• [Extracted data]:
⁂

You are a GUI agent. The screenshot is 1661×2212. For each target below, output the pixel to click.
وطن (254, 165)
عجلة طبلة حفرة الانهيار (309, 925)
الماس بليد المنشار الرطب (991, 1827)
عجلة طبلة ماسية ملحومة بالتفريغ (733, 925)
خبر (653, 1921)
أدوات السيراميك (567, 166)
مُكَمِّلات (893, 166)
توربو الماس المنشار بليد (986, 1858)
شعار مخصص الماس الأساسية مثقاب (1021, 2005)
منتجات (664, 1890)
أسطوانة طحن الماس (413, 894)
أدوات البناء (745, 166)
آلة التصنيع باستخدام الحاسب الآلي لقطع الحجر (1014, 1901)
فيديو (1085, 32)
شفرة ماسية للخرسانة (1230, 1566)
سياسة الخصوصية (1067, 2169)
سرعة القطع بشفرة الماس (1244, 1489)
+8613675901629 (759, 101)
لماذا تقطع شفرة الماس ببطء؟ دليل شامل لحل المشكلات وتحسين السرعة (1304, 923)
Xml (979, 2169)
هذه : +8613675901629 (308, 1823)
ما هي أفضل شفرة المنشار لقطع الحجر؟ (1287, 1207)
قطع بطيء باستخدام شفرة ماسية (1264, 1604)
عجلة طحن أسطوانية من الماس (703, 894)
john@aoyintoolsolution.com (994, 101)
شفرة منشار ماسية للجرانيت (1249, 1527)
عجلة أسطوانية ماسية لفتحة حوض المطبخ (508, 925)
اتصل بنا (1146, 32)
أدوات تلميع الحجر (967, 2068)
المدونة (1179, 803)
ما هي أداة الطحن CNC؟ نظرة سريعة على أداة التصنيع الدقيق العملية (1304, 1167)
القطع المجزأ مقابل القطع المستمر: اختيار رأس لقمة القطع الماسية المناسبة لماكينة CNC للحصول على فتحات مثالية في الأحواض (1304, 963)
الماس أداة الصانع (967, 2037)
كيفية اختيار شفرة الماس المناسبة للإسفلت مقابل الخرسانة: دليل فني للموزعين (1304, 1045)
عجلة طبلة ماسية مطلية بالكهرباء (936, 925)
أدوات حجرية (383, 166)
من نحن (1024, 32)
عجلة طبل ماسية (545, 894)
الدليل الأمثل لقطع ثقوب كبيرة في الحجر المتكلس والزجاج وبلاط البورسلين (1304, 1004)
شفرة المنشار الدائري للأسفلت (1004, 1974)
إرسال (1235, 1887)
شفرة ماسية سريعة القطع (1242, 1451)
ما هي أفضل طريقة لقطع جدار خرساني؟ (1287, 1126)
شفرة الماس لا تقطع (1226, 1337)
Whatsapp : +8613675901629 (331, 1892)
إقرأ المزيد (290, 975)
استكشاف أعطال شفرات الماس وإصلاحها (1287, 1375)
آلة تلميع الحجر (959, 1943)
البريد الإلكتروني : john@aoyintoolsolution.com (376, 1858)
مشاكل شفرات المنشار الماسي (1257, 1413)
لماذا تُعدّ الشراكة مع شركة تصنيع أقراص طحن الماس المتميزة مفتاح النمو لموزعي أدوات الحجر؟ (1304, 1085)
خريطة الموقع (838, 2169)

⁂

• [Requirement]: Give back exactly the lines of the listing, starting with the first and ending with the one bearing "أدوات حجرية (383, 166)". Add no other lines.

• [Completed exercise]:
You are a GUI agent. The screenshot is 1661×2212. For each target below, output the pixel to click.
وطن (254, 165)
عجلة طبلة حفرة الانهيار (309, 925)
الماس بليد المنشار الرطب (991, 1827)
عجلة طبلة ماسية ملحومة بالتفريغ (733, 925)
خبر (653, 1921)
أدوات السيراميك (567, 166)
مُكَمِّلات (893, 166)
توربو الماس المنشار بليد (986, 1858)
شعار مخصص الماس الأساسية مثقاب (1021, 2005)
منتجات (664, 1890)
أسطوانة طحن الماس (413, 894)
أدوات البناء (745, 166)
آلة التصنيع باستخدام الحاسب الآلي لقطع الحجر (1014, 1901)
فيديو (1085, 32)
شفرة ماسية للخرسانة (1230, 1566)
سياسة الخصوصية (1067, 2169)
سرعة القطع بشفرة الماس (1244, 1489)
+8613675901629 (759, 101)
لماذا تقطع شفرة الماس ببطء؟ دليل شامل لحل المشكلات وتحسين السرعة (1304, 923)
Xml (979, 2169)
هذه : +8613675901629 (308, 1823)
ما هي أفضل شفرة المنشار لقطع الحجر؟ (1287, 1207)
قطع بطيء باستخدام شفرة ماسية (1264, 1604)
عجلة طحن أسطوانية من الماس (703, 894)
john@aoyintoolsolution.com (994, 101)
شفرة منشار ماسية للجرانيت (1249, 1527)
عجلة أسطوانية ماسية لفتحة حوض المطبخ (508, 925)
اتصل بنا (1146, 32)
أدوات تلميع الحجر (967, 2068)
المدونة (1179, 803)
ما هي أداة الطحن CNC؟ نظرة سريعة على أداة التصنيع الدقيق العملية (1304, 1167)
القطع المجزأ مقابل القطع المستمر: اختيار رأس لقمة القطع الماسية المناسبة لماكينة CNC للحصول على فتحات مثالية في الأحواض (1304, 963)
الماس أداة الصانع (967, 2037)
كيفية اختيار شفرة الماس المناسبة للإسفلت مقابل الخرسانة: دليل فني للموزعين (1304, 1045)
عجلة طبلة ماسية مطلية بالكهرباء (936, 925)
أدوات حجرية (383, 166)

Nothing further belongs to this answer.